Ada Narkoba di Balik Jagung, Warga Malaysia Ditangkap di TA

- detikNews
Jumat, 23 Nov 2007 13:39 WIB
Jakarta - Lim Jit Wee benar-benar pintar. Untuk mengedarkan ekstasi di Indonesia, warga Malaysia itu berpura-pura mengimpor jagung. Di bawah tumpukan jagung itulah Lim menyimpan ratusan ribuan ekstasinya.

Sudah setahun Lim berdagang barang haram tersebut.  Ada 6 jenis pil ekstasi dengan berbagai macam lambang dia edarkan. Ada yang bercap bintang, panah, logo hurup T dan lainnya.
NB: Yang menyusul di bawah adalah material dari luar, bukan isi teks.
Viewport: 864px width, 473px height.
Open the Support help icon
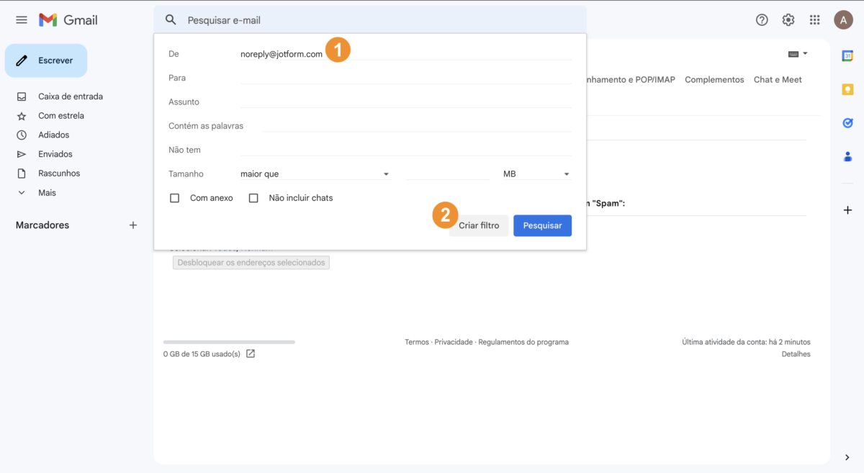[762, 20]
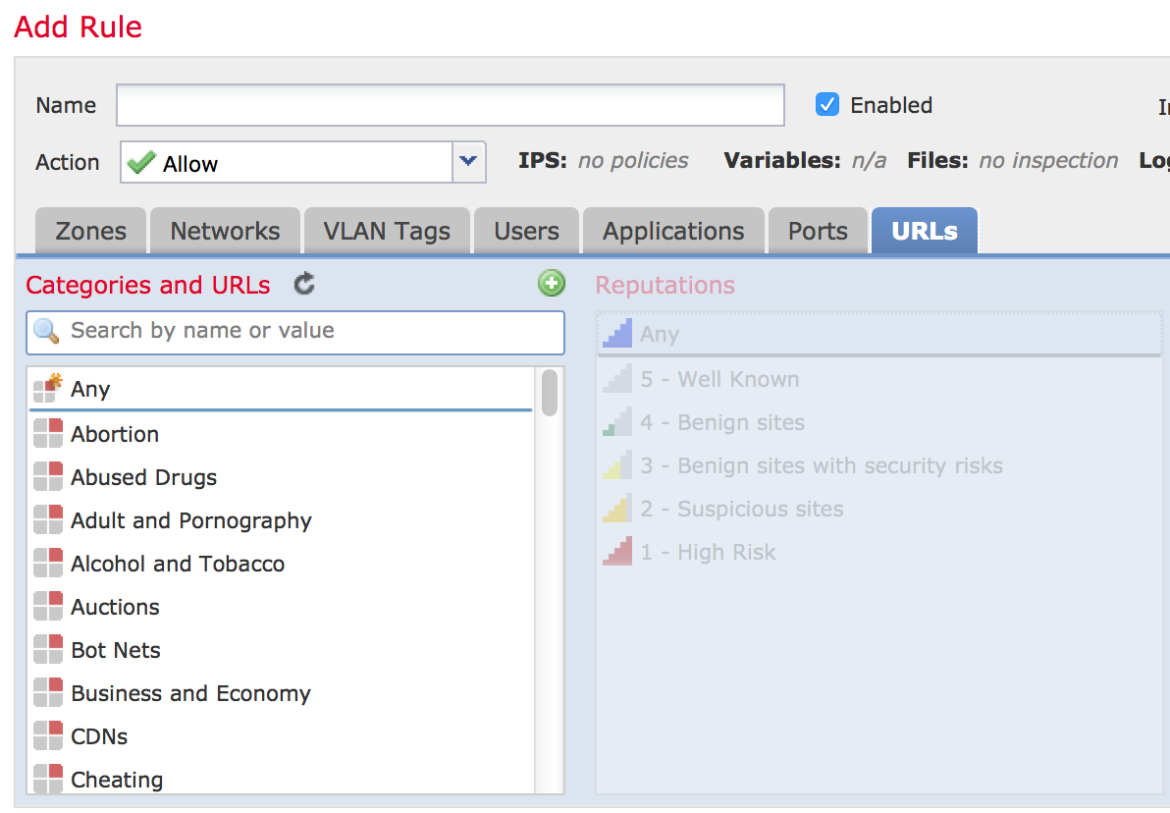Open the Applications tab
The image size is (1170, 813).
673,232
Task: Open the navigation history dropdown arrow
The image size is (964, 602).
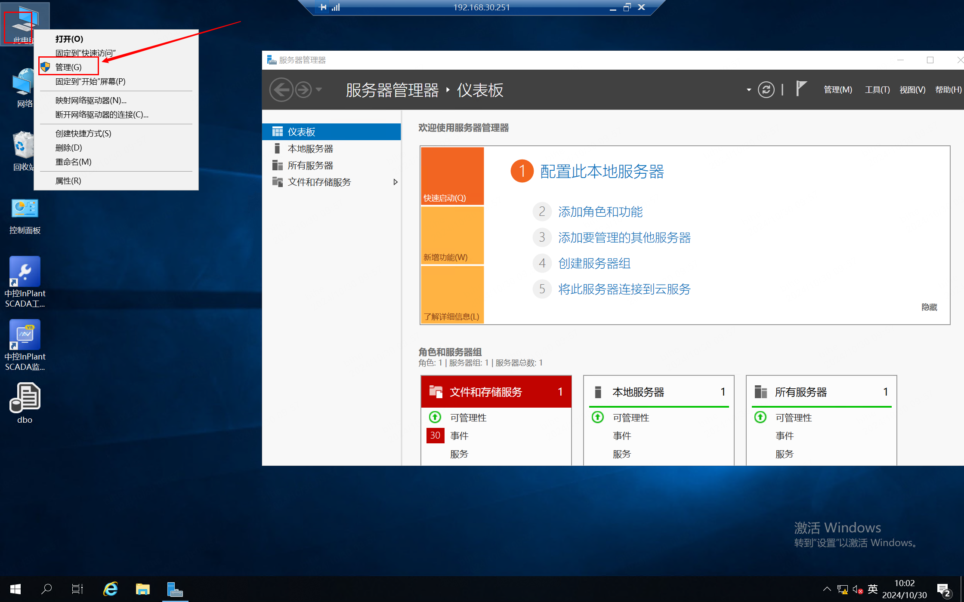Action: tap(319, 89)
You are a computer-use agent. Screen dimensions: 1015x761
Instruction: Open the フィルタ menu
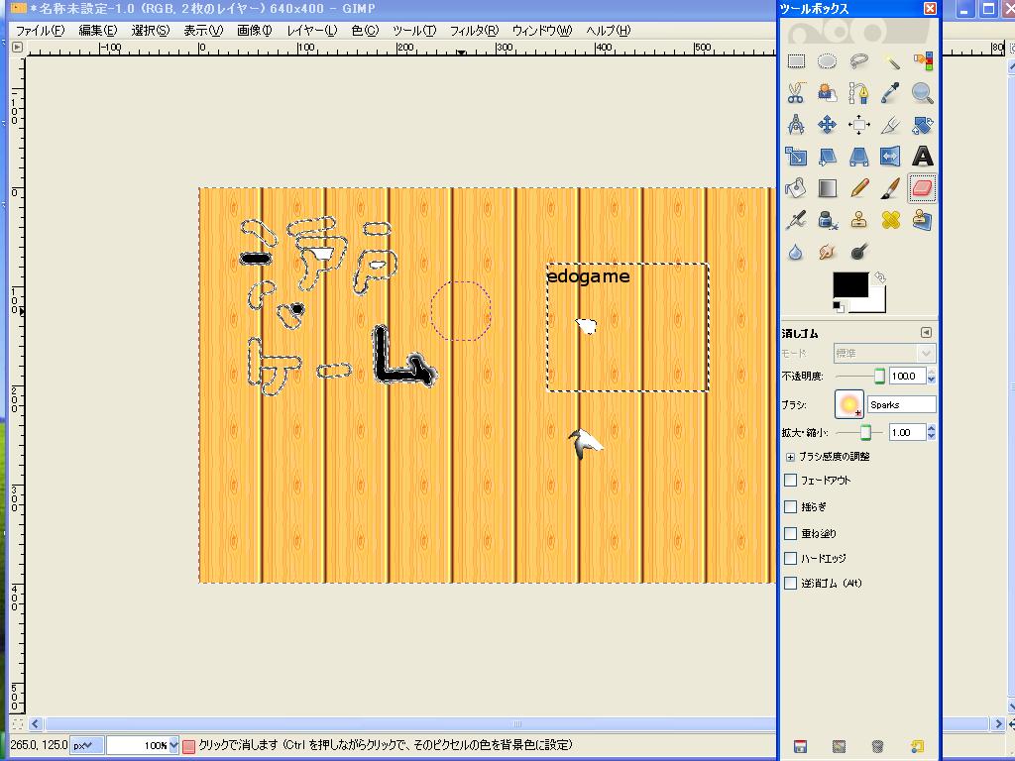point(474,31)

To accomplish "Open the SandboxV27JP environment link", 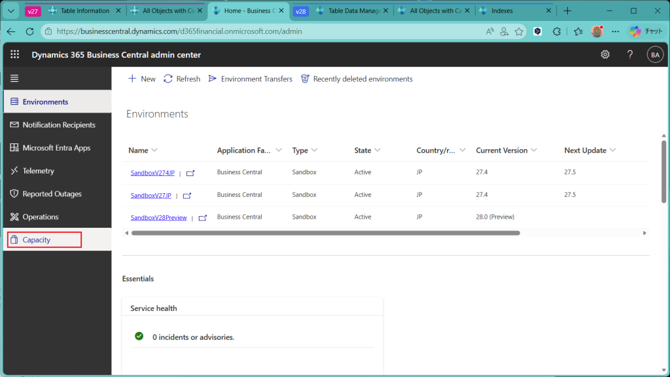I will point(150,196).
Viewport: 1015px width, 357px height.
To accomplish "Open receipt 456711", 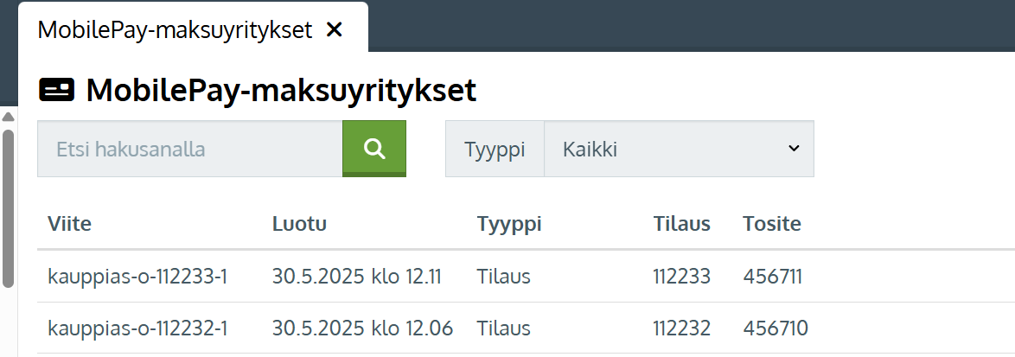I will [x=772, y=277].
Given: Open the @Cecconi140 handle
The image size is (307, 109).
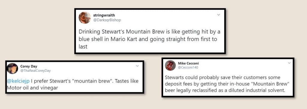Looking at the screenshot, I should (188, 68).
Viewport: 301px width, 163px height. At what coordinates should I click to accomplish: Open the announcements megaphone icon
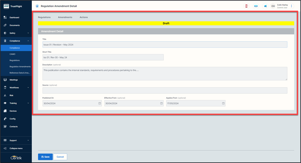265,6
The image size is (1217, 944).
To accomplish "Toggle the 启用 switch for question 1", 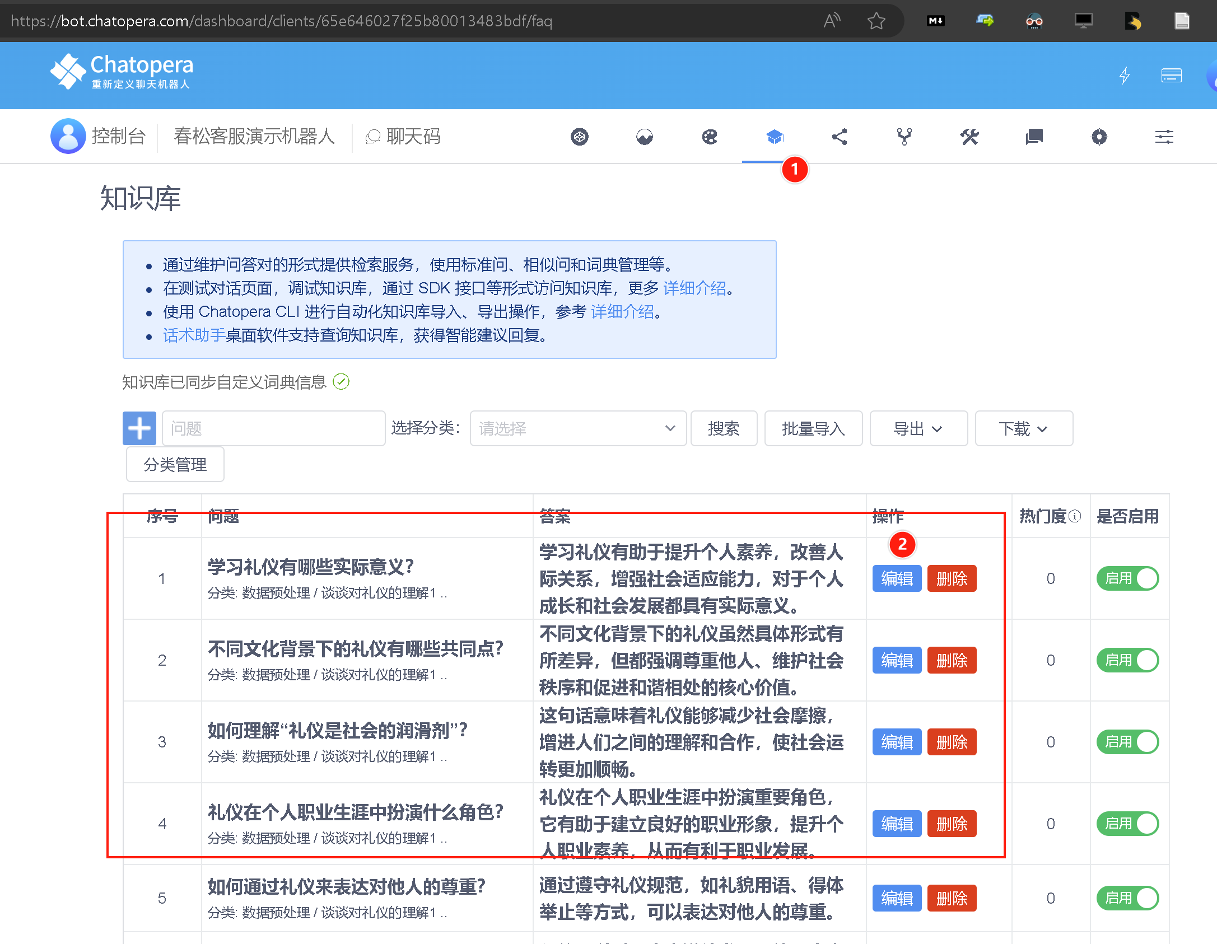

"Saya cuma pesuruh. Digaji 5 ribu ringgit sebulan," kelit Lim saat diwawancarai di Apartemen Taman Anggrek, Jakarta Barat, Jumat (23/11/2007).
 
Namun dia mengaku oplah perbulannya untuk pangsa pasar Indonesia lumayan besar. "200 ribu sebulan habis terjual," imbuhnya singkat. Pil-pil kualitas 1 ini diketahu di pasaran Jakarta dihargai Rp 100 ribu.
 
Meski mengaku hanya menjadi kurir, Lim akhirnya membuka rahasia keberadaan dirinya di Indonesia. Katanya, dia berencana hendak membangun pabrik shabu.
 
"Kita akan membangun pabrik di Jakarta. Kita juga rencananya mau mendatangkan 6 tenaga ahli dari China," ujarnya.
 
Menurut Direktur Narkoba Polri Brigjen Pol Indradi Tanos, sindikat ini menggunakan jasa lewat laut untuk mengantarkan ekstasi-ekstasinya. "Mulai dari Hongkong, Singapura, Malaysia, dan Pelabuhan Tanjung Priok," terang Indradi.
 
Lalu modusnya ? "Mereka seolah-olah mengimpor jagung. Padahal dibawah timbunan jagung itu berisi ektasi," jelasnya.
 
Indradi menambahkan dari jenis pil ini diketahui kemungkinan besar berasal dari Belanda. "Ini kualitas bagus. Dan untuk ahli ektasi biasanya datang dari Belanda," jelas Indradi.